Buddha, Büffel, Kannibalen

Manchmal ist Zuspätkommen gar nicht so schlecht. Zwar sichert rechtzeitiges Erscheinen die besten Plätze, doch dieses frühe Treiben aus nächster Nähe zu beobachten, war speziell für mich dann doch nicht so wichtig. Jedenfalls, um es kurz zu machen, der Büffel war schon tot als wir ankamen.

 

Der tote Büffel, ausgeweidet und hergerichtet für das Medium.
Der tote Büffel, ausgeweidet und hergerichtet für das Medium.

 

Es bot sich folgendes Bild bei unserer Ankunft um halb zehn (Beginn der Veranstaltung war um 7 Uhr): Eine große Lichtung, drumherum schöne alte Bäume.

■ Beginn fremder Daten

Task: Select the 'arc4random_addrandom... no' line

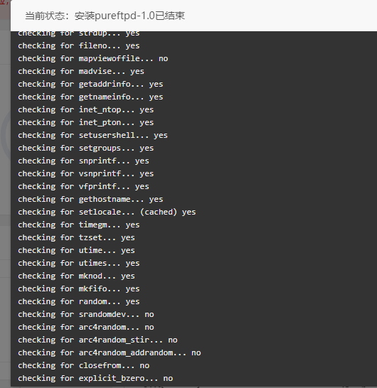Action: tap(110, 353)
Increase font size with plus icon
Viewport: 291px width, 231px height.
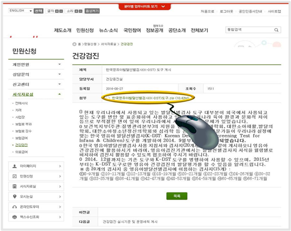pyautogui.click(x=57, y=11)
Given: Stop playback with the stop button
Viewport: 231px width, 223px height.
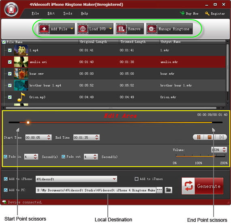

Am Rand saßen Mönche auf ihren Positionen. Aus den Lautsprechern tönte kraftvoll ihr meditativer Gesang. Auf einer Plane in der Mitte lag der tote Büffel. Drumherum reges Treiben, hauptsächlich Einheimische aus der näheren Umgebung. Über tausend waren es bestimmt. Wer nicht gerade fotografierte, aß oder trank, hatte die Hände zum Wai gefaltet.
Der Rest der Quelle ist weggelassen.